• [DIRECTIONS] Retype only the lines below from the one with "You are a GUI" to the one with "Task: Select the product image thumbnail", inclusive, skipping every image.

• [MATERIAL SHOWN]

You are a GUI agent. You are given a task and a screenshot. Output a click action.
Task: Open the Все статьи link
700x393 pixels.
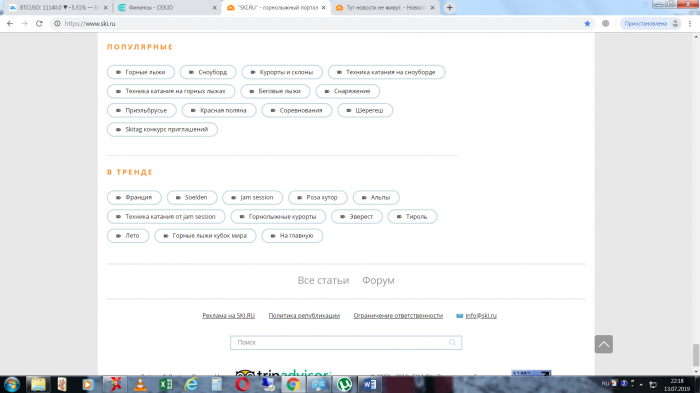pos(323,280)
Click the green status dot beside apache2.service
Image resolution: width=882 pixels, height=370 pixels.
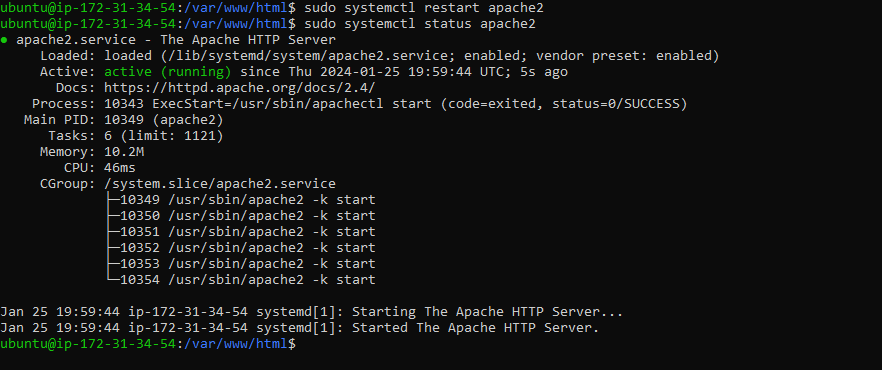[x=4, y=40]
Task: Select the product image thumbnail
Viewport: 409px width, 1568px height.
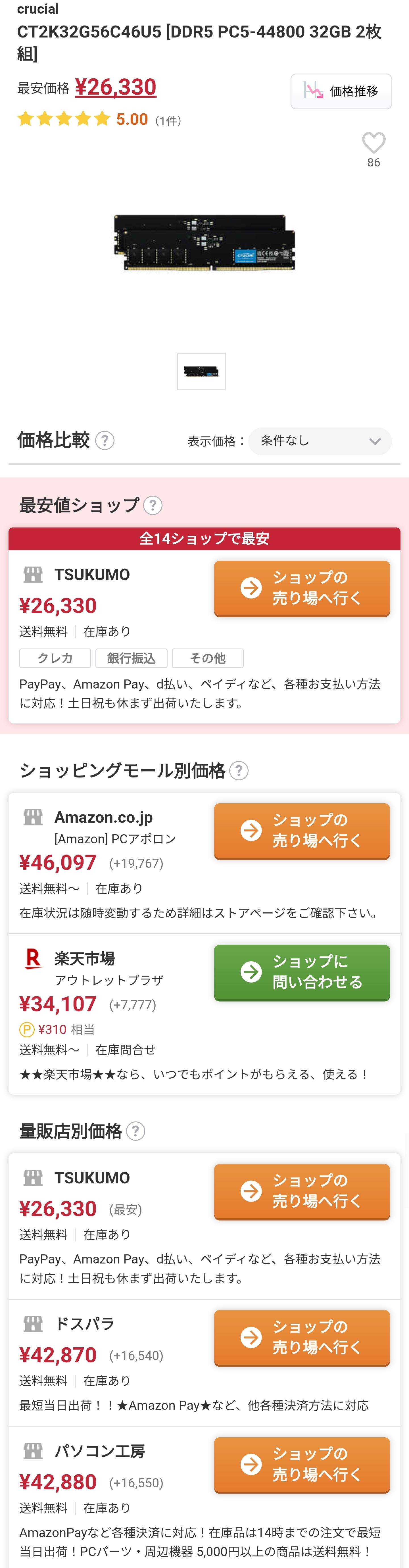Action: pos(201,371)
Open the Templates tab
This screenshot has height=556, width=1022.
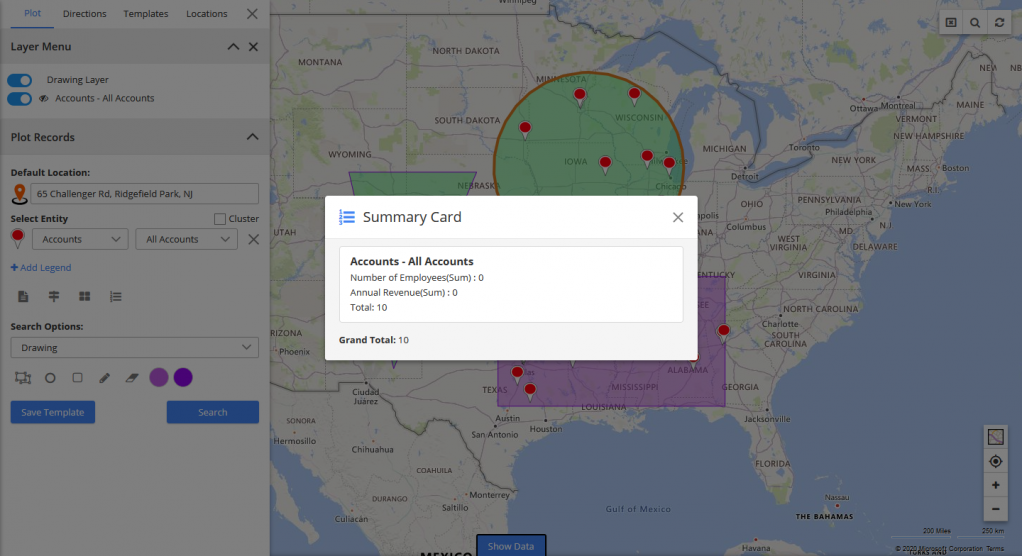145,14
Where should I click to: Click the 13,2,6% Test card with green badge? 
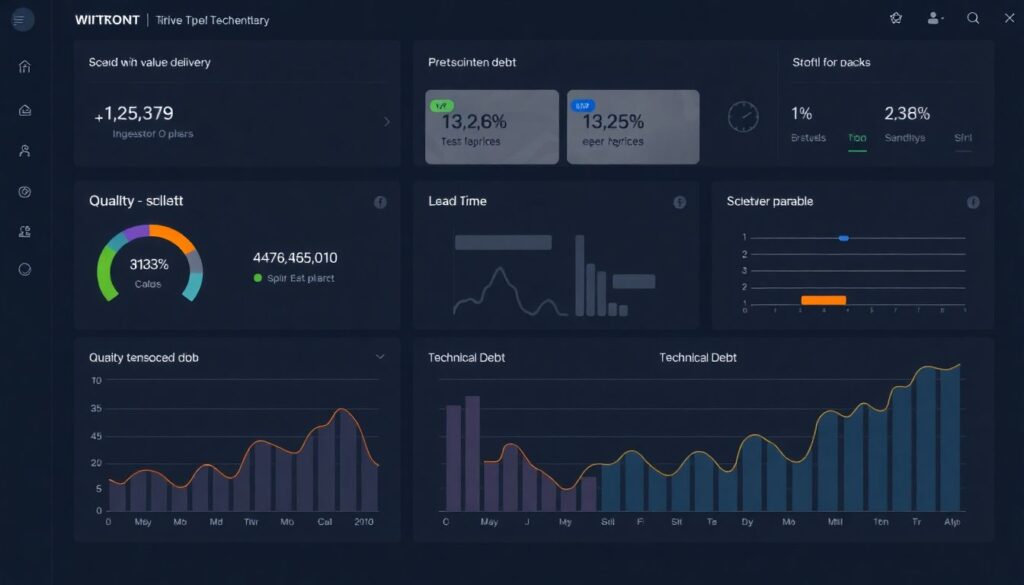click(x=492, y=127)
--
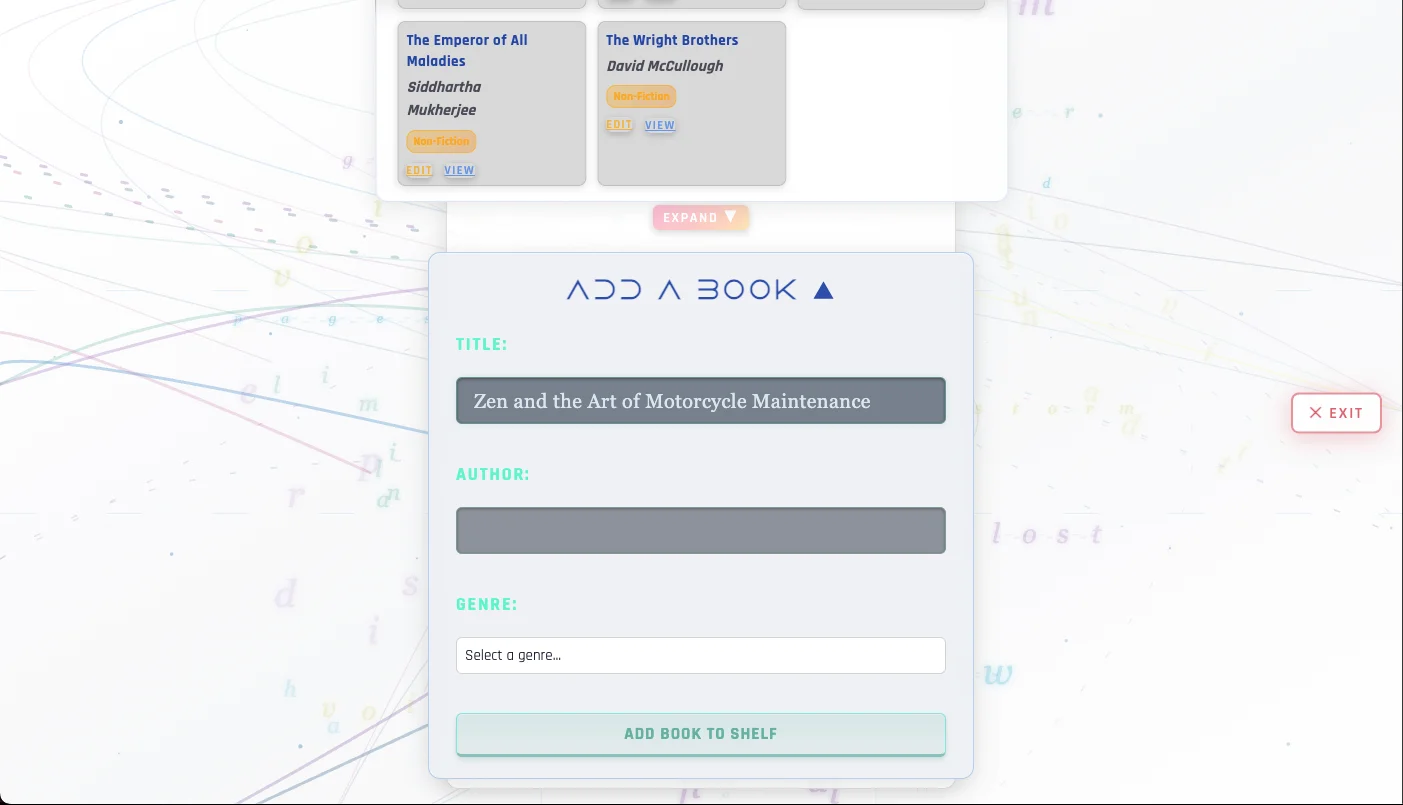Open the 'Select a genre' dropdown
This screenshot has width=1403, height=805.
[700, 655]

• [SOLVED PROBLEM]
You are a GUI agent. You are given a task and a screenshot. Output a click action.
Task: Open the Все статьи link
700x393 pixels.
pos(323,280)
Click the green status dot beside apache2.service
Image resolution: width=882 pixels, height=370 pixels.
[x=4, y=40]
Task: Select the product image thumbnail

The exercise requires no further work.